Смирницкий — в бешенстве. Куда подевалась его обычная невозмутимость?! Мальчишка, щенок! Как элегантно унизил! Ну ладно, посмотрим, что дальше будет. Ведь не жаловаться же Стародубцеву!
И он, машинально следуя совету, закуривает. Кстати, привезенные им сигареты в подарок не пригодились. Здесь прекрасное снабжение. Автолавка приезжает раз в месяц, чего там только нет, любая московская комиссионка позавидует: канадские дубленки, японские часы «Сейка» и зонтики, французские духи даже… Ничего не скажешь — ударная стройка! Очередь на «Жигули»-шестерку не более года.
В лесу бухнули два выстрела — дуплетом. А минут через десять появился Баранчук — действительно с довольно большой белой птицей в руке: куропатка, нет ли — Смирницкий в этом деле не смыслил.
Баранчук прыгнул в кабину, подержал на весу добычу и критически ее оглядел.
— Хорошая курица, — похвалил он себя. — Вечерком дядя Ваня что-нибудь из нее сочинит, он мастер.
Их самосвал с ревом поднимается в гору из карьера. Грунт с верхом переполнил кузов, машина идет тяжело, с натугой. Наконец они вырываются на лежневку, начинается адская гонка среди кедров и сосен по методу Баранчука.
«Тут главное — ритм, — отмечает про себя Смирницкий. — Его надо чувствовать».
Впрочем, все это на первый взгляд может показаться несложным. Но Виктор видит, конечно, что водителю приходится непрерывно работать рулем. На такой скорости — буквально каждую секунду. Небольшая неровность, бугорок… и самосвал тут же швырнет на обочину, в подмерзшее болото. А МАЗ, между прочим, не вездеход, его надо будет вытаскивать бульдозером, если сразу не засосет трясина.

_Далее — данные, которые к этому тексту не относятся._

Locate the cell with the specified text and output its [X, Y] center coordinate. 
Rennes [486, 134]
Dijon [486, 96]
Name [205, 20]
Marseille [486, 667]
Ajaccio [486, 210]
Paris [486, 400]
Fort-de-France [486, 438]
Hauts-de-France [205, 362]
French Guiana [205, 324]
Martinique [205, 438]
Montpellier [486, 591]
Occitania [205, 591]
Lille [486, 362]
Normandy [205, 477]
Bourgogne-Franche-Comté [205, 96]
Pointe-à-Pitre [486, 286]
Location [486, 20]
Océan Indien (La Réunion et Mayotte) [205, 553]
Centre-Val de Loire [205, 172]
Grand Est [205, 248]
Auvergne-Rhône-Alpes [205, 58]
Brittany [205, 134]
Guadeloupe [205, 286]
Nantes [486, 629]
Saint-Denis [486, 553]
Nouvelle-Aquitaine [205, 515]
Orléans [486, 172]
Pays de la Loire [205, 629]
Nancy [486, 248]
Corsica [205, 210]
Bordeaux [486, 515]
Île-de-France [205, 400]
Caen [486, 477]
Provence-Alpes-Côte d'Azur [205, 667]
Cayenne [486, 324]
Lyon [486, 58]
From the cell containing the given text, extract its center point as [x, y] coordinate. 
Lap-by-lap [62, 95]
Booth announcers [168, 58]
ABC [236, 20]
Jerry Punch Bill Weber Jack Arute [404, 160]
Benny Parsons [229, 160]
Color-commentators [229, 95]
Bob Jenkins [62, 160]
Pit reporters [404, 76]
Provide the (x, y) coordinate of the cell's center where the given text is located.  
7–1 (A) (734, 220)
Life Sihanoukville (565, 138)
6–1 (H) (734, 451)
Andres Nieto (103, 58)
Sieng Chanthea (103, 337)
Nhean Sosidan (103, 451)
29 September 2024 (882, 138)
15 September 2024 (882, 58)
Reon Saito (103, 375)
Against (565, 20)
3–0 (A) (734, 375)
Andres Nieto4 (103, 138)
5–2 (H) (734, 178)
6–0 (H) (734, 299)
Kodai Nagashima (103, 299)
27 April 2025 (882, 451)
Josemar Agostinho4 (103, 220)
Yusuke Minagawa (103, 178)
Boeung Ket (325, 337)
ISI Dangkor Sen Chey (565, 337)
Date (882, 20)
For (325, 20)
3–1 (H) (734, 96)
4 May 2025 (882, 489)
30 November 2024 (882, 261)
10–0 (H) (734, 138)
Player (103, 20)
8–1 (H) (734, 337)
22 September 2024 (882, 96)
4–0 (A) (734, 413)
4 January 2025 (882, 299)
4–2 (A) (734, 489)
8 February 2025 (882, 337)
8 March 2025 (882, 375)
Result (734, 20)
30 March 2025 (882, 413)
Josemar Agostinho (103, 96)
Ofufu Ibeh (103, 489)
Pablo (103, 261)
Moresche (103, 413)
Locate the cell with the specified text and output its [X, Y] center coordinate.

Смирницкий снова держит между колен двустволку и присматривается к каждой мелочи. Злость на Баранчука улетучилась куда-то, и это понятно: мастерство, с каким работает этот странный водитель, заслуживает самой высокой оценки, он действительно — ас, тут уж ничего не скажешь. Виктору даже становится завидно.